* **Challenges**:
[1] In the forum thread about first cameras, why does the writer say they still have the Olympus OM cameras? Answer in one to three sentences.
[2] Pick up the forum thread about first cameras and carry it on from its last line.

* **Document excerpt**:
------------------------------------------------
Your first camera

Good thread -

First camera I used - My dad's Praktica MTLR 3 - East German SLR - I can still hear the sound of the mirror - clunk - it was like a draw-bridge going up and down.

First camera I bought myself - Lubitel 2 - Soviet era 6x6. Super basic but my 12 year-old self loved it.

First cameras used professionally - Olympus OM single digit series. I put hundreds of rolls of film through them. They always worked, the lenses were superb. The metering system in the OM3ti and OM4ti versions is probably the best I have used in any camera I have owned. I still have them all - I couldn't bear to part with them.

cheers - I.
 
The first camera I owned was bought by myself circa 1 year ago - a Pentax K-S2, in white. It's a lovely camera with IBS (irritable bowel syndrome? o_O) and a pentaprism viewfinder. 18-50mm waterproof stock lens to go with the waterproof camera makes a good coupling. I'm hankering for a prime lens now, however, before my holiday in Belgium in August!
 
Good thread -

First camera I used - My dad's Praktica MTLR 3 - East German SLR - I can still hear the sound of the mirror - clunk - it was like a draw-bridge going up and down.

First camera I bought myself - Lubitel 2 - Soviet era 6x6. Super basic but my 12 year-old self loved it.
------------------------------------------------
* **Data provided**:

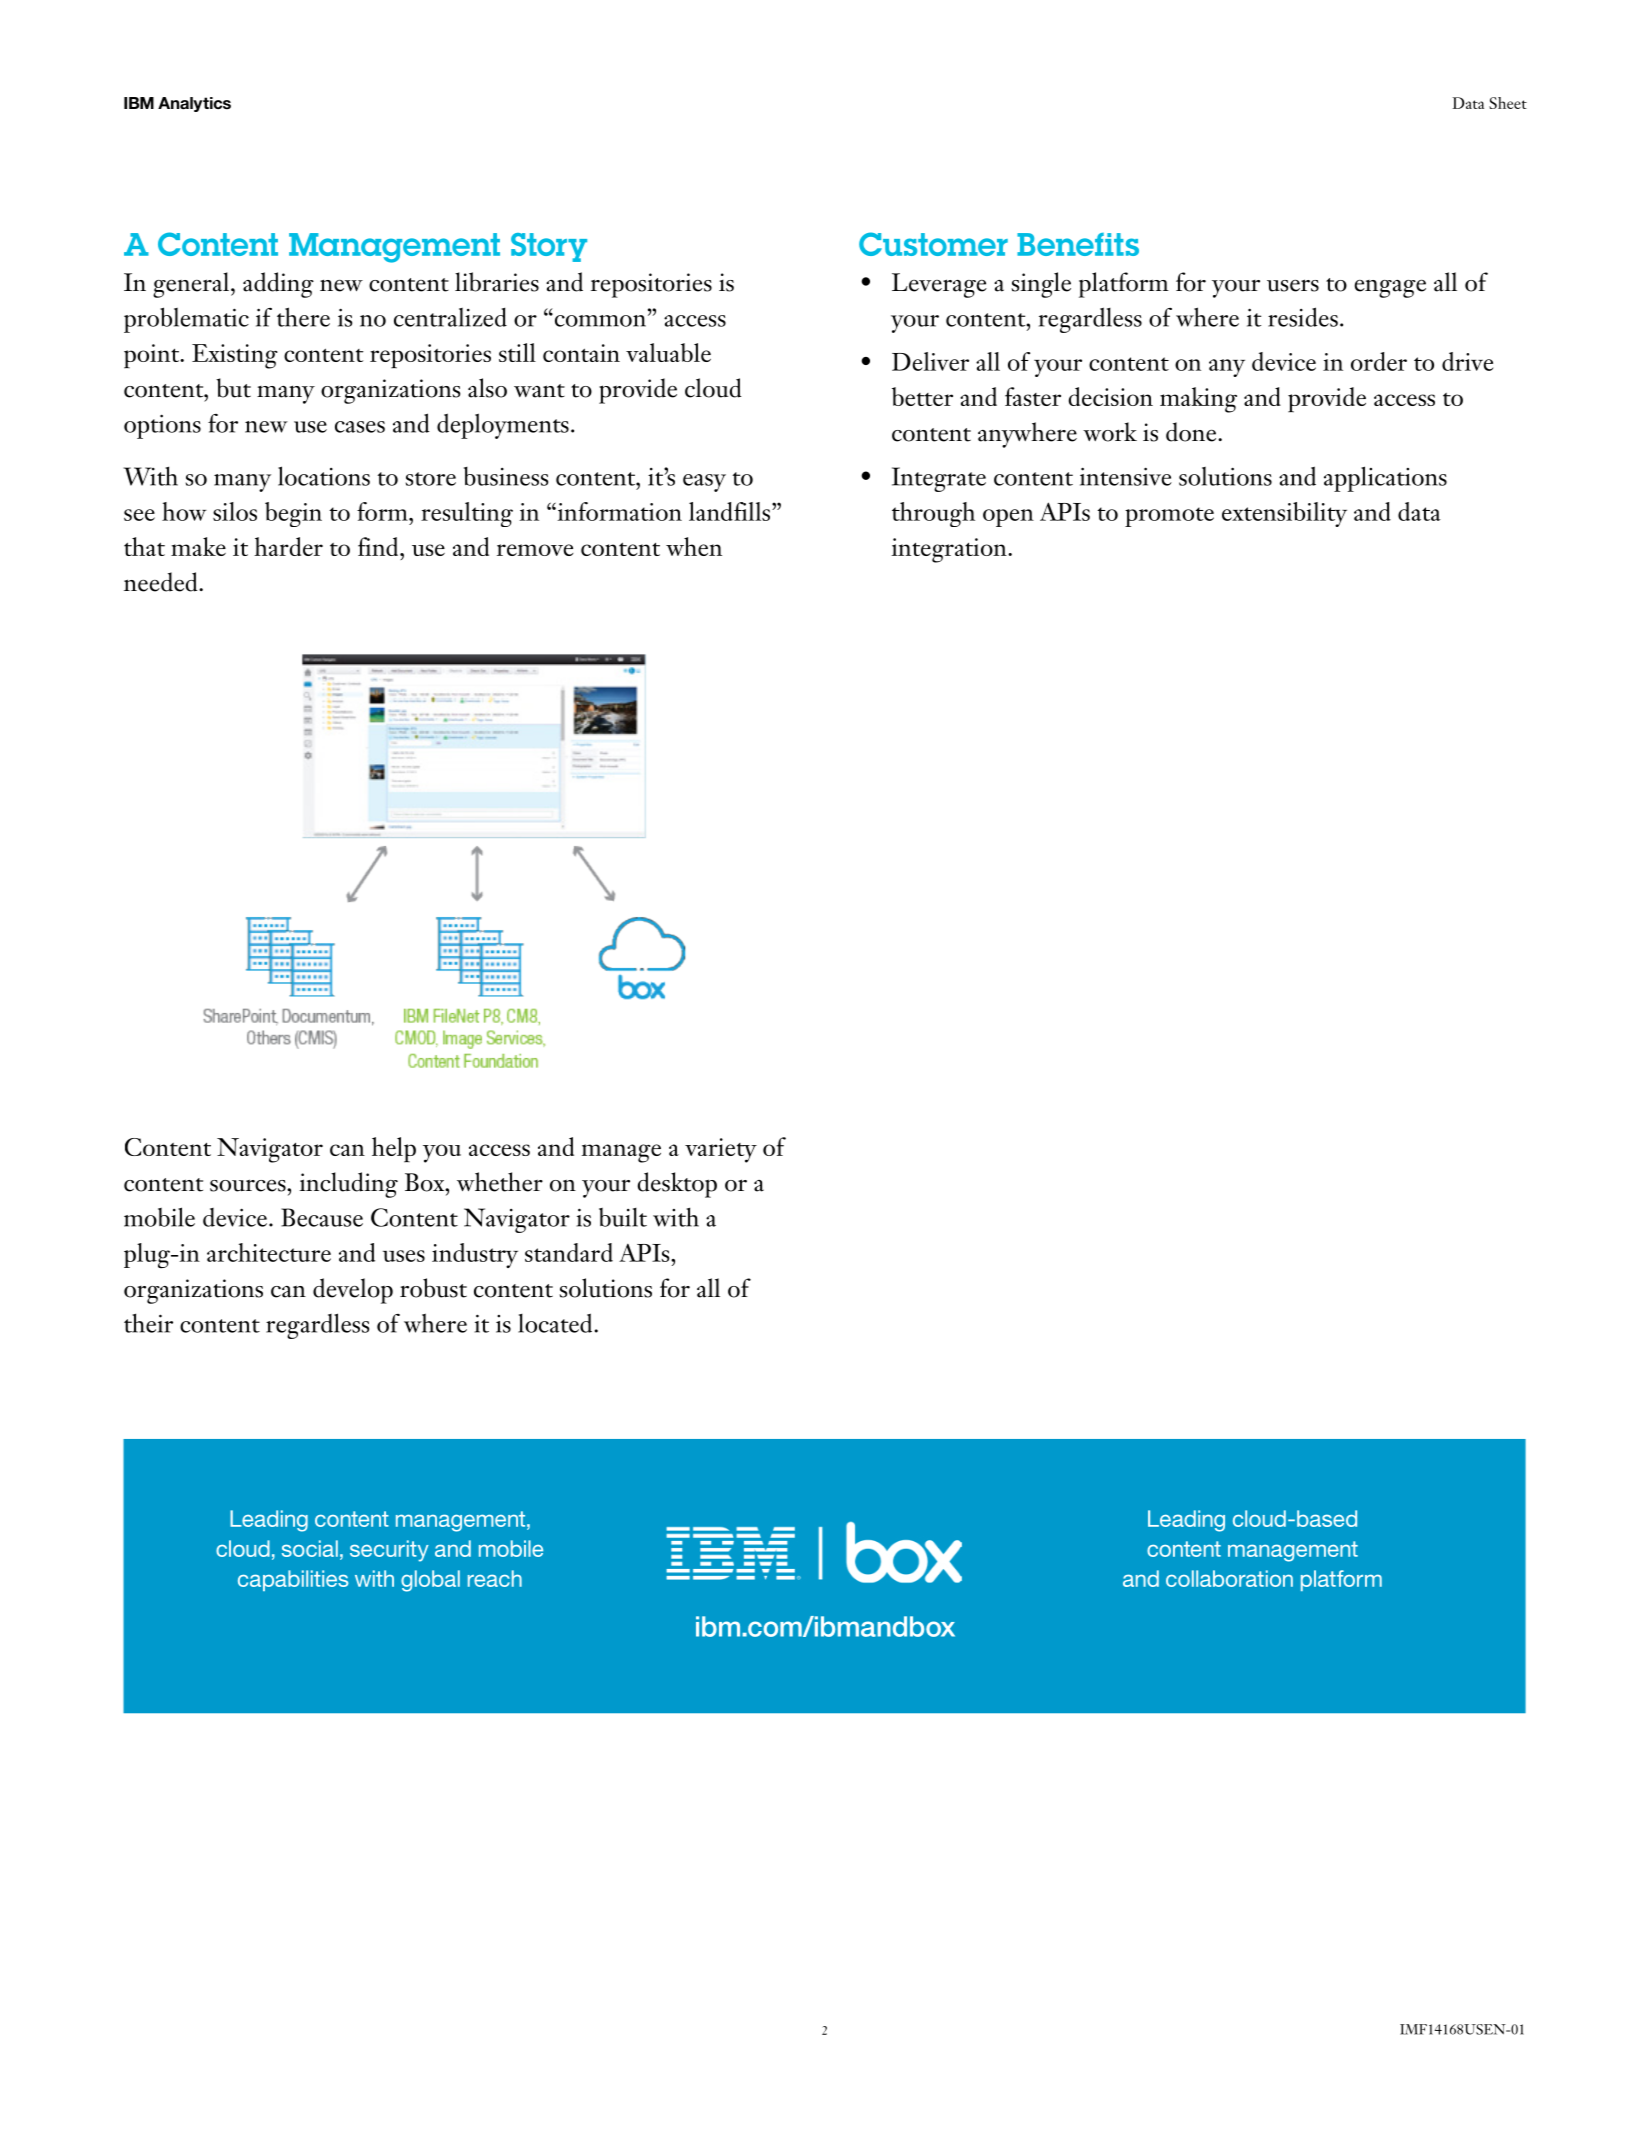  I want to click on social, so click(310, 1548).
------------------------------------------------
* **Outputs for the tasks**:
[1] The writer still has all the Olympus OM cameras because they "couldn't bear to part with them."

[2]
First cameras used professionally - Olympus OM single digit series. I put hundreds of rolls of film through them. They always worked, the lenses were superb. The metering system in the OM3ti and OM4ti versions is probably the best I have used in any camera I have owned. I still have them all - I couldn't bear to part with them.

cheers - I.
In the mid nineties lot of Russian and Polish people came by bus on the weekend to the two big flee markets on Saturday and Sunday in Bremen. A lot of Lubitels came with them. Bought two of this plastic, weight like nothing middle format cameras and made images for fun because they cost only around ten Deutsche Mark each. Not really sharp, plastic lenses with some mistakes but made interesting images. Maybe there is still one somewhere in the packing cases in my cellar. :)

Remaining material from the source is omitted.